▶ Your assignment:
Only lines containing the word "will" belong in the answer; copy each one from the records.
########################################
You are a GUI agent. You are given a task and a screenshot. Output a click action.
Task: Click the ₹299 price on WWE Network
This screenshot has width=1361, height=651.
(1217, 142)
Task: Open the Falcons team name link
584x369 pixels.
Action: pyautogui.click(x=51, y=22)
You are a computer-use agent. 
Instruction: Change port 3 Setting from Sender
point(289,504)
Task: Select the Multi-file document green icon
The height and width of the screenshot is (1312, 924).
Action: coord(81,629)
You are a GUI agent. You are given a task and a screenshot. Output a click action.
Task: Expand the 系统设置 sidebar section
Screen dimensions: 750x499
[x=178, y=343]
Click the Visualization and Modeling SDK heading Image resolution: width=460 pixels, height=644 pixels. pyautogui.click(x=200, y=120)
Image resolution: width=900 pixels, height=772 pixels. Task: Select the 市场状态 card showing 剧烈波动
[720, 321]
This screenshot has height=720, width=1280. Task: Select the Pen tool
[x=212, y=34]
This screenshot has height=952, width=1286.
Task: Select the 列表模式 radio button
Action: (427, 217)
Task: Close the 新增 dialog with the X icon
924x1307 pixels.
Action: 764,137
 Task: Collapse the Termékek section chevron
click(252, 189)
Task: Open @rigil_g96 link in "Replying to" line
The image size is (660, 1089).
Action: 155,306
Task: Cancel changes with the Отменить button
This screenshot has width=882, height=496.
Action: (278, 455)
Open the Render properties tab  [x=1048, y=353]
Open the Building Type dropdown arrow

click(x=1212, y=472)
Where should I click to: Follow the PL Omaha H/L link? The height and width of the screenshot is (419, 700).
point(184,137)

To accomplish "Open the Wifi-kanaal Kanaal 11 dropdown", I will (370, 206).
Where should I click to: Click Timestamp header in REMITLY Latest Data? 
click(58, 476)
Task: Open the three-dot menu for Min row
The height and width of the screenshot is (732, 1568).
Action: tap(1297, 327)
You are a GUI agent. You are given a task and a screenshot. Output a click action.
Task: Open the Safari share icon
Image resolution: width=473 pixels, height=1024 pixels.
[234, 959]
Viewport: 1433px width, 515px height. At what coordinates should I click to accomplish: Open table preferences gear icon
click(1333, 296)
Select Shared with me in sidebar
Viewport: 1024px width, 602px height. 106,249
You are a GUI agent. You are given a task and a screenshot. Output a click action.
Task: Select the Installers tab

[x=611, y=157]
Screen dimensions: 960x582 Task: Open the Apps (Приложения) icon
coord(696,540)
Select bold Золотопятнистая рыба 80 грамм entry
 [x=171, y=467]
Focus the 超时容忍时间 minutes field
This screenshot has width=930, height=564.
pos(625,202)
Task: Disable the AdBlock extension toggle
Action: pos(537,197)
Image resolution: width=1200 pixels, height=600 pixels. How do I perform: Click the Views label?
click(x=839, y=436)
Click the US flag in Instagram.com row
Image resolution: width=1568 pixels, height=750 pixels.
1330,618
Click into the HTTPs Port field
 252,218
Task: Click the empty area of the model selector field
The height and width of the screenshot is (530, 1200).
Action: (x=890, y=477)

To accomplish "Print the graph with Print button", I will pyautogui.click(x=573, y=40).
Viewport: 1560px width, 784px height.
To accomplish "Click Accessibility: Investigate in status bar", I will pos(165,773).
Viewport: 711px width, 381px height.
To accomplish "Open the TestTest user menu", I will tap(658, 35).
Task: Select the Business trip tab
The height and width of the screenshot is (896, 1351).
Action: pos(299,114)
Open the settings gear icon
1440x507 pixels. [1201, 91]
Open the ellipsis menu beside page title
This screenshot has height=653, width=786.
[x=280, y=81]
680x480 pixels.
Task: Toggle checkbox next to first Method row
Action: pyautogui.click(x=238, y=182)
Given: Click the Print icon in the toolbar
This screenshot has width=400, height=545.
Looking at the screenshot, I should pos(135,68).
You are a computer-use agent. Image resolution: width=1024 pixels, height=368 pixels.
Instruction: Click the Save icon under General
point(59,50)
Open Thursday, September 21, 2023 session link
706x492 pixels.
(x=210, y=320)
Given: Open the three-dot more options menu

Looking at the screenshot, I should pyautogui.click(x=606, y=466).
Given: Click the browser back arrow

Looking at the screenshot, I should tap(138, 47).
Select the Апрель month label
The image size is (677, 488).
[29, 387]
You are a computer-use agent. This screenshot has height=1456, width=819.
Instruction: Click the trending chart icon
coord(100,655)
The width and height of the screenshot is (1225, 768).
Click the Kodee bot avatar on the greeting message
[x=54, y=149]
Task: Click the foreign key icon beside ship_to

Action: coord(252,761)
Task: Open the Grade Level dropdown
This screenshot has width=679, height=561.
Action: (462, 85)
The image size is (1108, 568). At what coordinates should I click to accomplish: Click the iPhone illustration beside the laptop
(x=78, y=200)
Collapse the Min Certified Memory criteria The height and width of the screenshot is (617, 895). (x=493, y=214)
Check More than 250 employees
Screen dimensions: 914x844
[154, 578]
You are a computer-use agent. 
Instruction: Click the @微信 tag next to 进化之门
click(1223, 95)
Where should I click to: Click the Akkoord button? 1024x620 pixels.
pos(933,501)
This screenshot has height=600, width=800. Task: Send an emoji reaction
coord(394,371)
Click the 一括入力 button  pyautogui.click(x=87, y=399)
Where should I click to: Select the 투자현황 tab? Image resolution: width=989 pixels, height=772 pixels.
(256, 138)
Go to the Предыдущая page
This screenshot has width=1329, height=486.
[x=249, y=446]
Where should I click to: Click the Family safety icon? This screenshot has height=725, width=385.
########################################
▶ Result of this exercise:
To accomplish "Open the Wifi-kanaal Kanaal 11 dropdown", I will (370, 206).
To accomplish "Print the graph with Print button", I will pyautogui.click(x=573, y=40).
To accomplish "Click Accessibility: Investigate in status bar", I will pos(165,773).
To accomplish "Open the TestTest user menu", I will tap(658, 35).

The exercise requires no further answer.